El espejo colocado sobre el lavatorio estaba dividido en tres secciones, y una de ellas, la del medio, tenía una perilla; me observé en el espejo y luego tiré de la perilla, y mi imagen giró sobre unas bisagras; detrás había un placar, lleno de objetos de colores.
Cerré el placar y traté de cerrar la canilla del baño; se había atascado. Luego apagué la luz y cerré la puerta, pero la cerradura no trabajaba bien y volvió a quedar entornada; crucé el dormitorio, apagué la luz y continué por el corredor. Llamé a Elga en voz alta, sin obtener otra respuesta que el tañido de la campana del antiquísimo reloj, ubicado al final del pasillo sobre una repisa muy alta; nunca llega luz a ese lugar, jamás podemos ver la hora; podemos en cambio escuchar las campanadas, aunque indican la hora de una manera compleja y no siempre uno alcanza a comprender ese lenguaje.
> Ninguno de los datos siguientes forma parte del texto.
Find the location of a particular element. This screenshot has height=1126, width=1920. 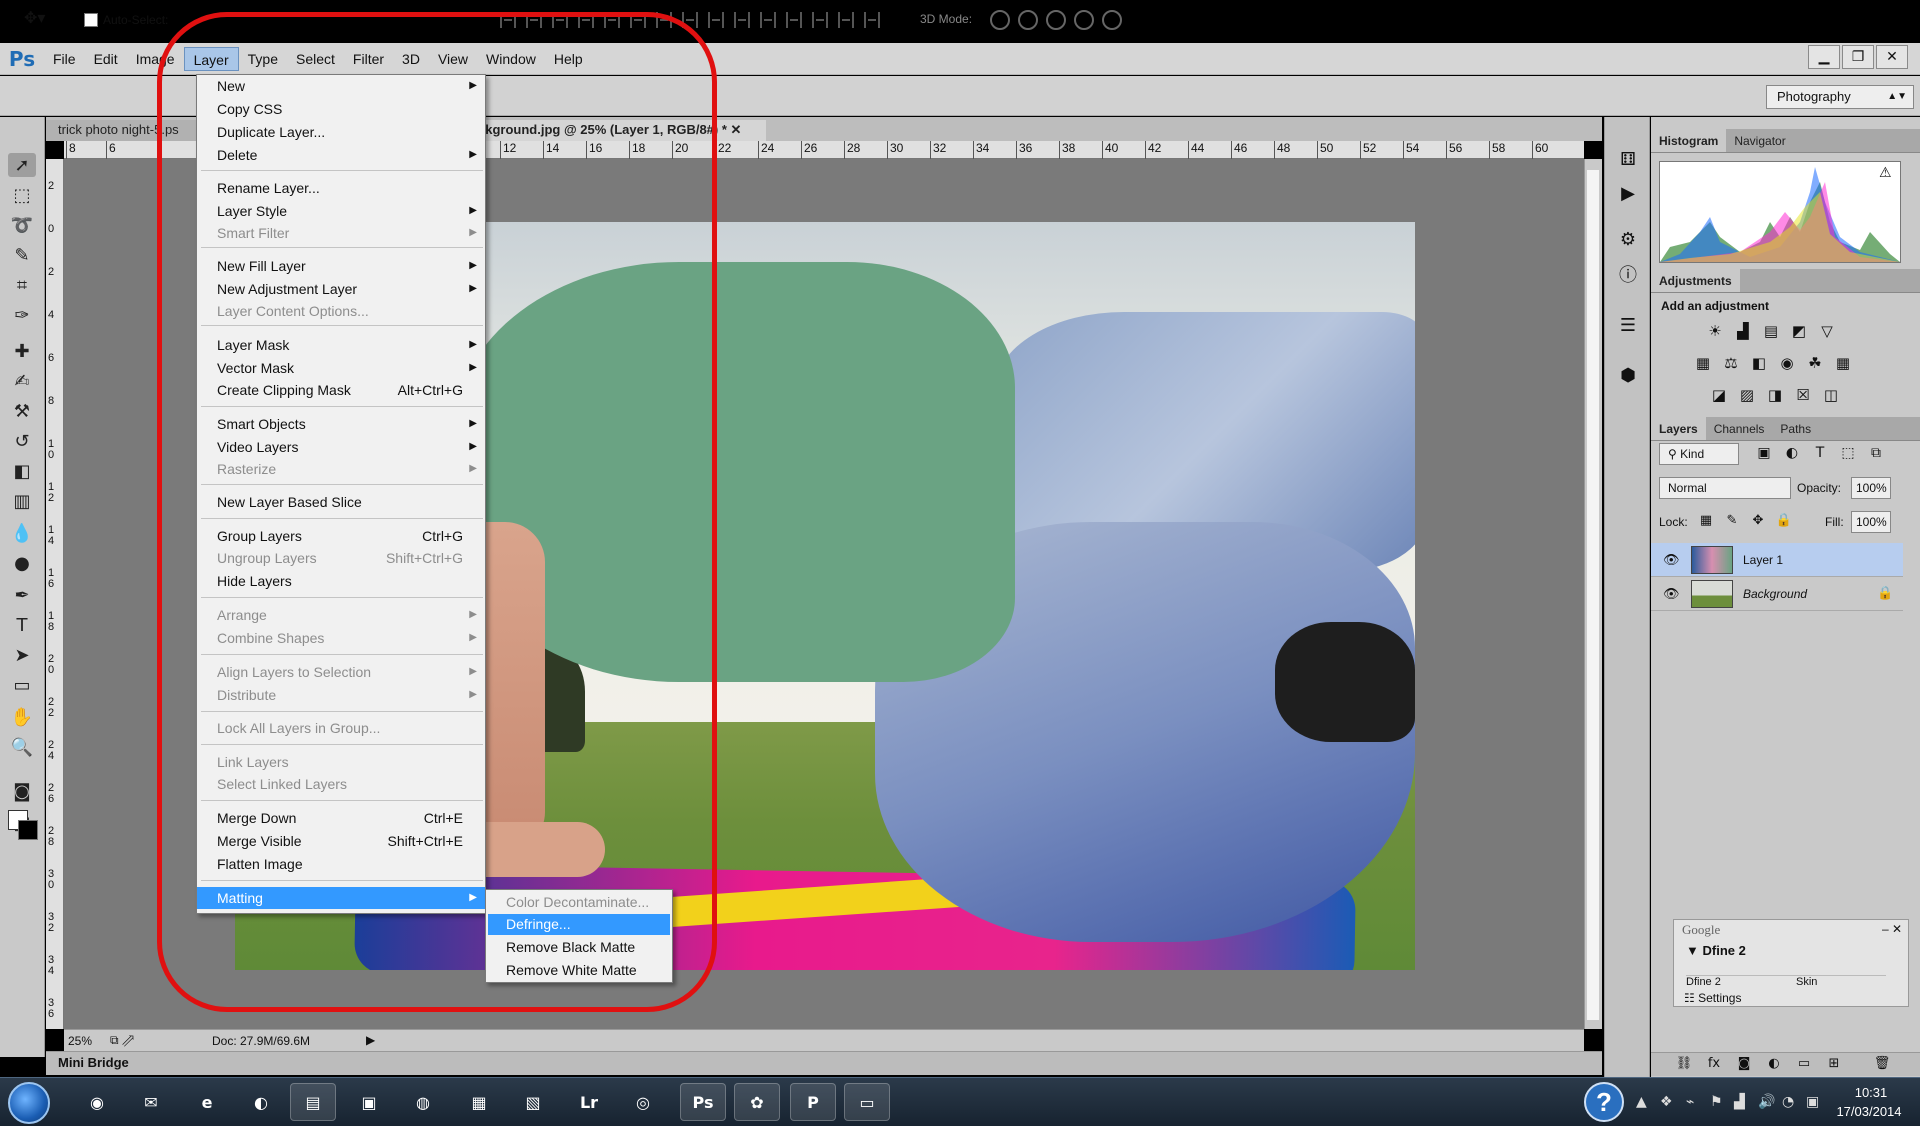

El baño que suelo utilizar se halla en la mitad del corredor; golpeé la puerta sin que nadie me respondiera y aunque dudase de que Elga se encontrara allí, ya que lo utiliza sólo en raras ocasiones. Dentro, la luz estaba encendida y la ducha dejaba correr agua caliente en forma vertical; había vapor en el cuarto, y una mujer me observaba por entre las gotas de la lluvia.
Pensé que se trataba de mi esposa; ella cubrió rápidamente el pubis con la mano izquierda, y cruzó el brazo derecho por encima de sus pechos enormes, sin llegar a cubrirlos; el derecho asomó y se volcó por sobre el codo, el oscuro pezón del izquierdo se abrió camino entre los dedos de la mano derecha.
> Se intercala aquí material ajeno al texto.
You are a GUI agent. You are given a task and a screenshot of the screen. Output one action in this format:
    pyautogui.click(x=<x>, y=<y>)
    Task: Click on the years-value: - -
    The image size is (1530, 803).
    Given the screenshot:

—Te vas a mojar los zapatos —dijo; no la conocía—. El jabón —exclamó luego, mirando hacia el piso, y me agaché a recogerlo; el agua de la ducha me mojó el hombro izquierdo y parte de la cabeza. Al enderezarme, el zapato derecho resbaló en el piso y debí abrazar la cintura de la mujer para no caerme; le entregué el jabón, pero seguí rodeándola con el brazo izquierdo y luego con los dos; la atraje hacia mí y la besé en la boca.
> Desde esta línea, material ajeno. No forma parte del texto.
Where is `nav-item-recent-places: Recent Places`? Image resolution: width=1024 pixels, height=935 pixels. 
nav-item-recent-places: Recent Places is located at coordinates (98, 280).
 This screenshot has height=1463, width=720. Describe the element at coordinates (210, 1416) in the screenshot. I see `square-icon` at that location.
—Puedes retirarte —dijo, y algo en la voz me impulsaba a obedecerle; sin embargo, intenté un nuevo acercamiento, y ella comenzó a reírse de mis ropas mojadas; le pregunté quién era, pero no dejó de reír, y ahora se mostraba impúdicamente, se enjabonaba la espalda y las axilas; abrió al máximo la canilla del agua caliente y se retiró un poco de la lluvia, y pronto el baño todo estuvo lleno de vapor y ya no se podía ver ni respirar; tuve que salir.
Fui a mi dormitorio. Se habían llevado los muebles; quedaba aún el ropero, lo que, dentro de todo, me pareció afortunado. Me desvestí y me puse ropa interior seca que extraje de un estante; luego busqué un traje. Al abrir la puerta central del ropero vi una masa de carne; se trataba de una pareja, un hombre y una mujer; ella estaba de espaldas sobre el piso, la cabeza apoyada contra la pared izquierda del mueble; el hombre sobre ella, las rodillas sobre el piso de chapa compensada, entre las piernas abiertas y recogidas de la mujer; se abrazaban, y sólo se apreciaba el movimiento de las manos sobre los cuerpos; él tenía la cabeza enterrada entre el hombro izquierdo y la cabeza de la mujer. Ella abrió los ojos y miró sin expresión; se trataba, también, de una desconocida.